#### Exercise prompt:
Which lines run from the one with "The image size is (679, 382)." through the end of the data? Retype them exactly, without pictures.

#### Provided information:
::::::::::

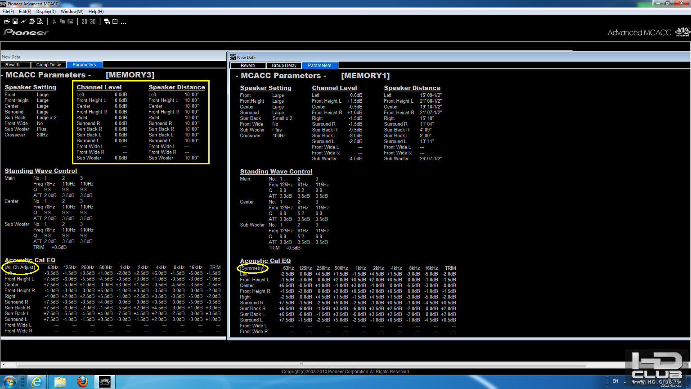Image resolution: width=691 pixels, height=389 pixels.
Task: Open Print Preview from the toolbar
Action: 40,22
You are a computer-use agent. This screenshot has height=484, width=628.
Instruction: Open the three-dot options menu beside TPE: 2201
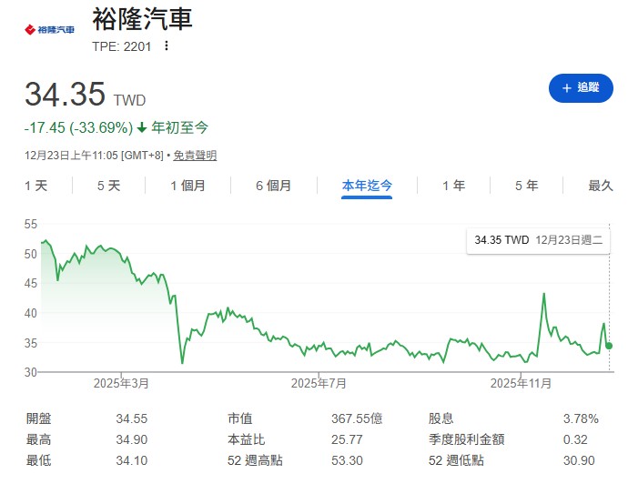point(166,45)
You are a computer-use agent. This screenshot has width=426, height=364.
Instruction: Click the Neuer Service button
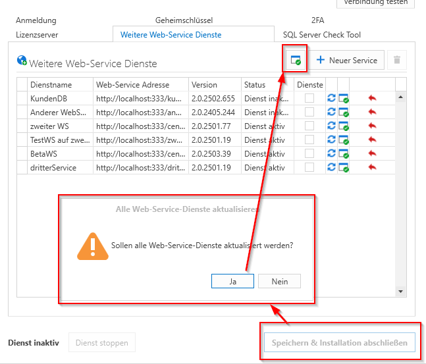pyautogui.click(x=347, y=61)
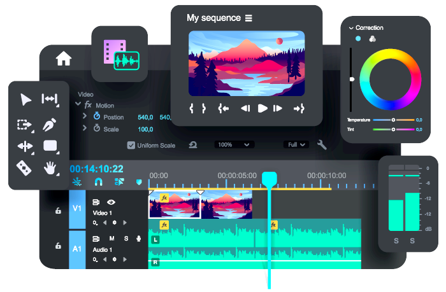The image size is (446, 292).
Task: Toggle Video 1 track visibility eye
Action: pyautogui.click(x=112, y=202)
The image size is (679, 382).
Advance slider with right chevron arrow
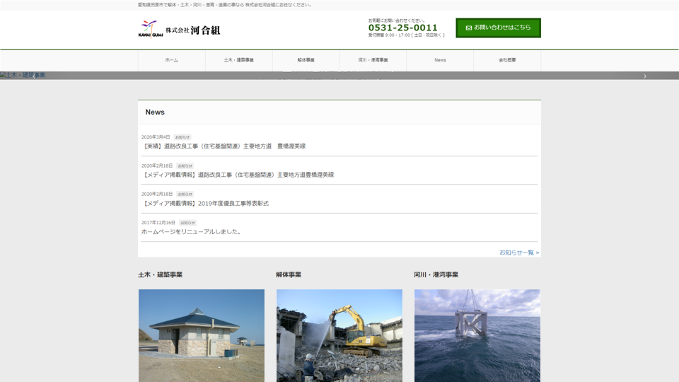tap(644, 76)
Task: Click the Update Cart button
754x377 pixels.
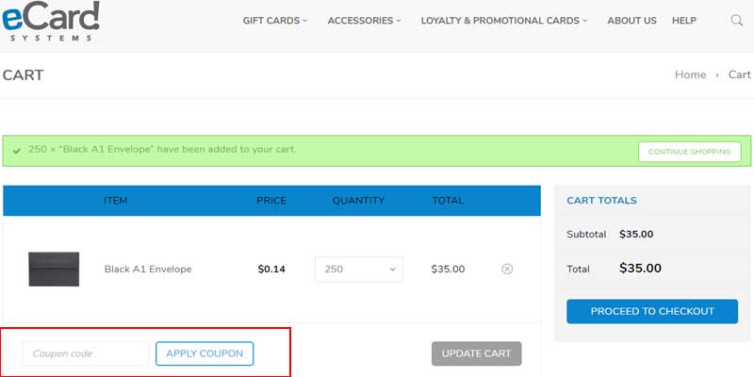Action: tap(476, 353)
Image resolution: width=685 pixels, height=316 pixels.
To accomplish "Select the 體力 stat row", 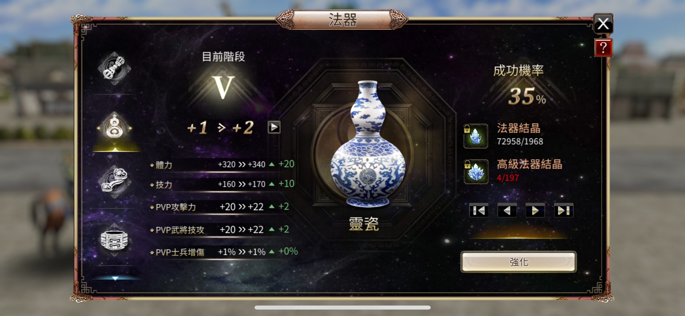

::::::::::

#### Solved exercise:
The image size is (679, 382).
Advance slider with right chevron arrow
tap(644, 76)
Task: Click the Update Cart button
754x377 pixels.
Action: tap(476, 353)
Image resolution: width=685 pixels, height=316 pixels.
To accomplish "Select the 體力 stat row", 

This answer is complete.